Available data: Begin
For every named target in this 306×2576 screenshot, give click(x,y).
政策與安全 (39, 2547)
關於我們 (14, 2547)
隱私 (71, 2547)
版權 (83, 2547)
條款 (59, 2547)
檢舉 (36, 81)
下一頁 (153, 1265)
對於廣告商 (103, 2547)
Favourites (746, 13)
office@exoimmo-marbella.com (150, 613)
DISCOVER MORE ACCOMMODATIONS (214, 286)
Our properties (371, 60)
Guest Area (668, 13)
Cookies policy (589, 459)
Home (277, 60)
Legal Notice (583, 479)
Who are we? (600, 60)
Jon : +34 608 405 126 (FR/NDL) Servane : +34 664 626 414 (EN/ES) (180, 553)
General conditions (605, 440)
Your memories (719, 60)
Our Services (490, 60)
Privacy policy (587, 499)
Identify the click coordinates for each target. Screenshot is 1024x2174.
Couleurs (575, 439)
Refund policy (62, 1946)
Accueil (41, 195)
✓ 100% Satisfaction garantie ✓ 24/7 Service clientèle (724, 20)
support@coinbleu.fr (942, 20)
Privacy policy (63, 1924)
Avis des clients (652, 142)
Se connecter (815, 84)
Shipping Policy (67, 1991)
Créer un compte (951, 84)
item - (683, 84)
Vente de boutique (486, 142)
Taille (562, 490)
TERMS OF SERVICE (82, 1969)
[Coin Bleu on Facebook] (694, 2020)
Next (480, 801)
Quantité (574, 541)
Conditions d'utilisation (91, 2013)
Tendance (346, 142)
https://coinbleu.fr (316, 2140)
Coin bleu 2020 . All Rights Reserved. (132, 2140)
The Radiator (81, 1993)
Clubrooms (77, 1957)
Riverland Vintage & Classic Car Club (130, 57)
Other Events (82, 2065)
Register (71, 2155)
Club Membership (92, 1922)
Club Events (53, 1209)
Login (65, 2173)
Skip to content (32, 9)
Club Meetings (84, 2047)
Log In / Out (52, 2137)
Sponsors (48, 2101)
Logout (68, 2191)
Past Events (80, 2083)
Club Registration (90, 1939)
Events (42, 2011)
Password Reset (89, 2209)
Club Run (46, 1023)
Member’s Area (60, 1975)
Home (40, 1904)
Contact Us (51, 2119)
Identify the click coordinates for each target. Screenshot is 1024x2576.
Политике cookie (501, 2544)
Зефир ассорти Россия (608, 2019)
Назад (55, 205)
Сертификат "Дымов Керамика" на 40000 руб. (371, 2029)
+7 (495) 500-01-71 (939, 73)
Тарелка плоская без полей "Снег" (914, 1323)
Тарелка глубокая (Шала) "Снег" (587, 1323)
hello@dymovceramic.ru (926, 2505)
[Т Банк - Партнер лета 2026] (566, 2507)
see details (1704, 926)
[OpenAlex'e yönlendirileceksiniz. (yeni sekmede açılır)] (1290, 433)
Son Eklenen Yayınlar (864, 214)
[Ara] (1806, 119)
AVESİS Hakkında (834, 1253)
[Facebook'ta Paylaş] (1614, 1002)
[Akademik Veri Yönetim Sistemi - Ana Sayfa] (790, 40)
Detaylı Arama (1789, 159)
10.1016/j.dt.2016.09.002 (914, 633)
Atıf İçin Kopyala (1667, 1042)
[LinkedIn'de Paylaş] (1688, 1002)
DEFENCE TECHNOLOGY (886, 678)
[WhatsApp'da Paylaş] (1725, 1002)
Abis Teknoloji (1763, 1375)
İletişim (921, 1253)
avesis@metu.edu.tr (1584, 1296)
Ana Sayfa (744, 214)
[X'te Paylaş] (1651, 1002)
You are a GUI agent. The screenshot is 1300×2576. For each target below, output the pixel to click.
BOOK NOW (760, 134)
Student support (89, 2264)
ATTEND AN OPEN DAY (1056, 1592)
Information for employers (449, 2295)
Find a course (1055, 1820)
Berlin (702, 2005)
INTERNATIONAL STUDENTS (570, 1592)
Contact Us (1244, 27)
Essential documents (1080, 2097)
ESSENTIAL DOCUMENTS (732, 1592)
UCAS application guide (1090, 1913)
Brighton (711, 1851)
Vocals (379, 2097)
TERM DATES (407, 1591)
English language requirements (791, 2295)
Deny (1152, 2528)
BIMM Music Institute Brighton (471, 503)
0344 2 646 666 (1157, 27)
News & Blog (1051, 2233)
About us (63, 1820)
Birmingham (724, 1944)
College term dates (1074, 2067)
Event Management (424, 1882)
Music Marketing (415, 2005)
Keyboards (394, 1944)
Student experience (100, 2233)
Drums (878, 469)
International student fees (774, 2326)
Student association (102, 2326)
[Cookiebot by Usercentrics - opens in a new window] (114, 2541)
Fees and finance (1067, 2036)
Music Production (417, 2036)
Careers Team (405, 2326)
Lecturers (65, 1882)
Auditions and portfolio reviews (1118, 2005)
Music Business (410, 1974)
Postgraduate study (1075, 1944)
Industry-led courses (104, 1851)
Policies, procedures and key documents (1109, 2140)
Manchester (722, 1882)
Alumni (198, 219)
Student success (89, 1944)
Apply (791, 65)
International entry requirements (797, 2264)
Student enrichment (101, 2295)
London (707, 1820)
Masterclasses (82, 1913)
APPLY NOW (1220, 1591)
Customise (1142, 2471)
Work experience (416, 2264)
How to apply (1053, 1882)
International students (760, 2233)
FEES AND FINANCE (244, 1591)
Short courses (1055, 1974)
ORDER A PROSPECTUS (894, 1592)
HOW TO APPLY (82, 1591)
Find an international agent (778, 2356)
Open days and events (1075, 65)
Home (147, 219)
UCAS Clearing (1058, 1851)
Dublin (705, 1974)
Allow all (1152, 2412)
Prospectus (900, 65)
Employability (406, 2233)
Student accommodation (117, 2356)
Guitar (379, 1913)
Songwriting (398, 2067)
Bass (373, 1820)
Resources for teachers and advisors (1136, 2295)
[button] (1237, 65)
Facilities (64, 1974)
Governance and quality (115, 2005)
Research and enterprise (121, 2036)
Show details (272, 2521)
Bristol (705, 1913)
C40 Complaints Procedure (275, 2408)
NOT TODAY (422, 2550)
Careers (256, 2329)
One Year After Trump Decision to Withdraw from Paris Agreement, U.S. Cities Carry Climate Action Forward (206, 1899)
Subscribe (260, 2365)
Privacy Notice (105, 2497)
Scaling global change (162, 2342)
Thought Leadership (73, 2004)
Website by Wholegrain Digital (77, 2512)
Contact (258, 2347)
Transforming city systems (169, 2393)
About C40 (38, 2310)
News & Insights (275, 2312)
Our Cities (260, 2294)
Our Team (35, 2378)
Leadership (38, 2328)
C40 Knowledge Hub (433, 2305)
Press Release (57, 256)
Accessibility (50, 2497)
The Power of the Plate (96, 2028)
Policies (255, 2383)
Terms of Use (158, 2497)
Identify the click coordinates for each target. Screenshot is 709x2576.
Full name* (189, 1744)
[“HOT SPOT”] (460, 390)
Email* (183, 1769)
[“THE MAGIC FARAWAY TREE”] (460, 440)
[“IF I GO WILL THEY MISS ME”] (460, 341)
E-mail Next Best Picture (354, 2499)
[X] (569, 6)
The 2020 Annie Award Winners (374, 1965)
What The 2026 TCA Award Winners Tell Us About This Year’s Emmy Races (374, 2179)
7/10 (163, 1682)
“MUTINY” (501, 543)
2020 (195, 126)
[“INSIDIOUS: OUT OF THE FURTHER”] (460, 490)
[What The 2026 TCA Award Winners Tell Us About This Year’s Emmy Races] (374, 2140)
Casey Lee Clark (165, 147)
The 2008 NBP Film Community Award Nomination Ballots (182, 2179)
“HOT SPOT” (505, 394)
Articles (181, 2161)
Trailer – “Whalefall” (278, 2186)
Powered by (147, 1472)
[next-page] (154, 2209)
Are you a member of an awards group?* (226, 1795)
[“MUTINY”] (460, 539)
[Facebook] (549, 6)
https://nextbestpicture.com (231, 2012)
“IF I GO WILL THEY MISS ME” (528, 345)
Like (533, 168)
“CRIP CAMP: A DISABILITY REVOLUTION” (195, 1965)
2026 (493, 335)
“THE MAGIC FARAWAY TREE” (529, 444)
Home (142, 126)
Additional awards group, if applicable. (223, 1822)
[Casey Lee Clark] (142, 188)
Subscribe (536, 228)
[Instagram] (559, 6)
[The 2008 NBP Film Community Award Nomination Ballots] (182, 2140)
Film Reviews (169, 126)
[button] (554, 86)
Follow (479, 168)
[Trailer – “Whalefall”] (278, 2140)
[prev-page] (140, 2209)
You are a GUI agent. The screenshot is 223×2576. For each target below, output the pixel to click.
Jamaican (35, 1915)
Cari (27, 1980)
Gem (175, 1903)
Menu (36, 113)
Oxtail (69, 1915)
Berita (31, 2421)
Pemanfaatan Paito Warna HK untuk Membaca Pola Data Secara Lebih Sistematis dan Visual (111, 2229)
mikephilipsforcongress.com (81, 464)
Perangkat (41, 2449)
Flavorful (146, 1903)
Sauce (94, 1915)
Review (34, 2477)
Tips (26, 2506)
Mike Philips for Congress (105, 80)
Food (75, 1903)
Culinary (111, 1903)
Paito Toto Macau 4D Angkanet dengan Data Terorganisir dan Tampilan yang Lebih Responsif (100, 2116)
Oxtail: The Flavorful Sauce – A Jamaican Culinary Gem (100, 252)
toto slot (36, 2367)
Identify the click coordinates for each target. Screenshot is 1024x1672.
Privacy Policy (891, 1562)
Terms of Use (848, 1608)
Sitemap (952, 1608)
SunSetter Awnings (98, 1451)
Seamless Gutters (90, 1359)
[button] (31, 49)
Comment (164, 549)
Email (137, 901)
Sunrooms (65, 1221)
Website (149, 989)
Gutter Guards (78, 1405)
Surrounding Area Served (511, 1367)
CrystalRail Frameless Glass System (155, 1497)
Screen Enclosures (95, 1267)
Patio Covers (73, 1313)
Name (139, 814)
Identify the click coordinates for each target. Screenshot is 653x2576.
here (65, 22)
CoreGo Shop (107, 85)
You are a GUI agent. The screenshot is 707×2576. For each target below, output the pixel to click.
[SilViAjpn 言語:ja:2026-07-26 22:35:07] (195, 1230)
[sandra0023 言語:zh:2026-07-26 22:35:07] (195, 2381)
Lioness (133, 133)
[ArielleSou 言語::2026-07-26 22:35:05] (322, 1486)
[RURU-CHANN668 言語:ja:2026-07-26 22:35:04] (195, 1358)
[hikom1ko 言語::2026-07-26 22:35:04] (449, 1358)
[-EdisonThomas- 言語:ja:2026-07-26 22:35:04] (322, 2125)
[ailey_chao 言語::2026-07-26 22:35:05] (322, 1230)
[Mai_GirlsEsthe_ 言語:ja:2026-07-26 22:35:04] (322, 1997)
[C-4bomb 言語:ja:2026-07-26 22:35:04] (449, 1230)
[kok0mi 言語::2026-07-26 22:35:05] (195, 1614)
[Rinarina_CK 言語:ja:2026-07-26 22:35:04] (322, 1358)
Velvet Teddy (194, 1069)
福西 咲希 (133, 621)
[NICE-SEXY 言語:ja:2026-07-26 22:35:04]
Available data: End
> **Problem description**:
Output the lines of the records above exactly as they appear, from the line containing "[prev-page] (140, 2209)" through the line containing "Name (139, 814)".

> **Solution to the exercise**:
[prev-page] (140, 2209)
You are a GUI agent. The screenshot is 223×2576. For each target below, output the pixel to click.
Jamaican (35, 1915)
Cari (27, 1980)
Gem (175, 1903)
Menu (36, 113)
Oxtail (69, 1915)
Berita (31, 2421)
Pemanfaatan Paito Warna HK untuk Membaca Pola Data Secara Lebih Sistematis dan Visual (111, 2229)
mikephilipsforcongress.com (81, 464)
Perangkat (41, 2449)
Flavorful (146, 1903)
Sauce (94, 1915)
Review (34, 2477)
Tips (26, 2506)
Mike Philips for Congress (105, 80)
Food (75, 1903)
Culinary (111, 1903)
Paito Toto Macau 4D Angkanet dengan Data Terorganisir dan Tampilan yang Lebih Responsif (100, 2116)
Oxtail: The Flavorful Sauce – A Jamaican Culinary Gem (100, 252)
toto slot (36, 2367)
Identify the click coordinates for each target. Screenshot is 1024x1672.
Privacy Policy (891, 1562)
Terms of Use (848, 1608)
Sitemap (952, 1608)
SunSetter Awnings (98, 1451)
Seamless Gutters (90, 1359)
[button] (31, 49)
Comment (164, 549)
Email (137, 901)
Sunrooms (65, 1221)
Website (149, 989)
Gutter Guards (78, 1405)
Surrounding Area Served (511, 1367)
CrystalRail Frameless Glass System (155, 1497)
Screen Enclosures (95, 1267)
Patio Covers (73, 1313)
Name (139, 814)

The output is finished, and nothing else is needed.